Classificazione scientifica:
Regno: Animalia
Phylum: Chordata
Subphylum: Vertebrata
Classe: Mammalia
Sottoclasse: Eutheria
Ordine: Carnivora
Famiglia: Canidae
Sottofamiglia: Caninae
Genere: Canis
Specie: Canis lupus italicus Altobello, 1921
Il lupo appenninico è più piccolo rispetto al lupo comune: il peso di un esemplare maschio si aggira attorno ai 30-35 Kg, mentre nell'esemplare femmina il peso è di circa 20-25 Kg. La lunghezza media è di circa 120 cm, mentre l'altezza media è di circa 50-70 cm. Il pelo è di colore grigio-marrone.
La dieta del lupo appenninico prevede principalmente ungulati di taglia media (cinghiali, caprioli e daini) ma, in assenza di questi, si nutre anche di animali di taglia inferiore (piccoli roditori, ecc.) e di frutta.
Il lupo si è adattato alla presenza umana e così anche la sua nutrizione; in alcune zone, infatti, questi animali non ignorano i rifiuti né gli animali domestici.
In Italia vengono uccisi ogni anno per scopi predatori migliaia di capi[senza fonte] (pecore, capre, vitelli e, occasionalmente, puledri). In questa stima rientrano, tuttavia, anche le uccisioni causate dai branchi di cani tornati allo stato selvatico, che occupano la stessa nicchia ecologica del lupo appenninico ed entrano in competizione con questo predatore.
Per evitare che la tutela del lupo comporti gravi perdite economiche per gli allevatori, diverse regioni hanno istituito rimborsi per i danni subiti a causa degli attacchi al bestiame.

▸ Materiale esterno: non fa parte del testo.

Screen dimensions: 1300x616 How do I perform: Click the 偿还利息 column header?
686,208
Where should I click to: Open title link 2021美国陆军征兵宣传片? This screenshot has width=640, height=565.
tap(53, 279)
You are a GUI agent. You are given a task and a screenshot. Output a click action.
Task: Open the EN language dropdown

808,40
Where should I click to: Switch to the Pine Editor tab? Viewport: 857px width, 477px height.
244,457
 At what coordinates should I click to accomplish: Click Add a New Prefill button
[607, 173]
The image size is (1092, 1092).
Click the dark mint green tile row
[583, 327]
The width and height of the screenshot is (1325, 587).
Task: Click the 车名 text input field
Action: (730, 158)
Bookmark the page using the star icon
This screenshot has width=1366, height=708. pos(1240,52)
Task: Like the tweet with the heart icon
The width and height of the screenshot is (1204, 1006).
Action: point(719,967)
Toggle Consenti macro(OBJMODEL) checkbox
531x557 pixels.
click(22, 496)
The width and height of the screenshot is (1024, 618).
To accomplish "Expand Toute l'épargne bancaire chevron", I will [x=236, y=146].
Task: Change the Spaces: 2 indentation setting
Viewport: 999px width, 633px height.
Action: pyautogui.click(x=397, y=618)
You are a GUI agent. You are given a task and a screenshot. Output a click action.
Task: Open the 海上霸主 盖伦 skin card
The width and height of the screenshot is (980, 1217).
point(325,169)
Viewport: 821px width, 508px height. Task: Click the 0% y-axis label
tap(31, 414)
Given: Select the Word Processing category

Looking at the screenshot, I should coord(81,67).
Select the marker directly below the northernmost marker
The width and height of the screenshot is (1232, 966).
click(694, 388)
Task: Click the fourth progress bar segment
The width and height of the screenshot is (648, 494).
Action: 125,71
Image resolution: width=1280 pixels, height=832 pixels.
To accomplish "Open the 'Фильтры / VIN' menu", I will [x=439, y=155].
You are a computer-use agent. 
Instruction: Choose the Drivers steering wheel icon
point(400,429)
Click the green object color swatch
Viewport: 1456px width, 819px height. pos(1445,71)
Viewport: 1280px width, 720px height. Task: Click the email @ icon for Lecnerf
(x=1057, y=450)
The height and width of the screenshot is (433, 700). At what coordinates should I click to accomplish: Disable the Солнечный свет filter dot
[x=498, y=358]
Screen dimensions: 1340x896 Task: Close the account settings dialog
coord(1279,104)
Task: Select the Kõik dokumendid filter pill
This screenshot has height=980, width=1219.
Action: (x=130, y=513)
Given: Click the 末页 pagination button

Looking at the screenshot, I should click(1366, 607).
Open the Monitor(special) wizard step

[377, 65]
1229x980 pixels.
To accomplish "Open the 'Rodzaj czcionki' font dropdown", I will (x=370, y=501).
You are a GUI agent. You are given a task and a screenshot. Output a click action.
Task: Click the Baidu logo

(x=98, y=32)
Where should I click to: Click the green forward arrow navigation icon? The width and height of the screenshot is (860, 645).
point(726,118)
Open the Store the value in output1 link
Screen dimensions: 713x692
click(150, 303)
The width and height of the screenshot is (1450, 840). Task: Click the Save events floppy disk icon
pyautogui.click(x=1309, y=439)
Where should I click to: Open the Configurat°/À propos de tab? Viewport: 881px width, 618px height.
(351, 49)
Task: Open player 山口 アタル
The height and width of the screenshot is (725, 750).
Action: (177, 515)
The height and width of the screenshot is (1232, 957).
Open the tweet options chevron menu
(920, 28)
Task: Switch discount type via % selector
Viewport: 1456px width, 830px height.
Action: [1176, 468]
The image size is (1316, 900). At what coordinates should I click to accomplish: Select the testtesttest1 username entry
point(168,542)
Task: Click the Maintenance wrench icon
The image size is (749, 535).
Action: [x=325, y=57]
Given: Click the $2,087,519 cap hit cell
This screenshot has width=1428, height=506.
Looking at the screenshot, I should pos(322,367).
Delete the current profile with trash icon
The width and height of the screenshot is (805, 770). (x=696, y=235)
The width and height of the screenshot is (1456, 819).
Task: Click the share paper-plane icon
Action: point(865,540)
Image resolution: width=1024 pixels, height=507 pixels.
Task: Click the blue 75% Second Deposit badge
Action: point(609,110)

Il corteggiamento avviene durante i primi mesi dell'anno, mentre l'accoppiamento durante la seconda metà di marzo. La gestazione dura circa due mesi e il numero di nuovi nati varia a seconda dell'età della madre: dai 2 agli 8 cuccioli.
Fino alla fine del XIX secolo, questo mammifero era ampiamente diffuso sui monti ed in pianura.
Dagli inizi del 900 iniziarono le persecuzioni nei confronti di questo animale. In un breve arco di tempo, la popolazione diminuì drasticamente e il lupo scomparve definitivamente dalle Alpi, dalla Sicilia e, negli anni successivi, anche negli Appennini si riscontrò un forte calo del numero di individui.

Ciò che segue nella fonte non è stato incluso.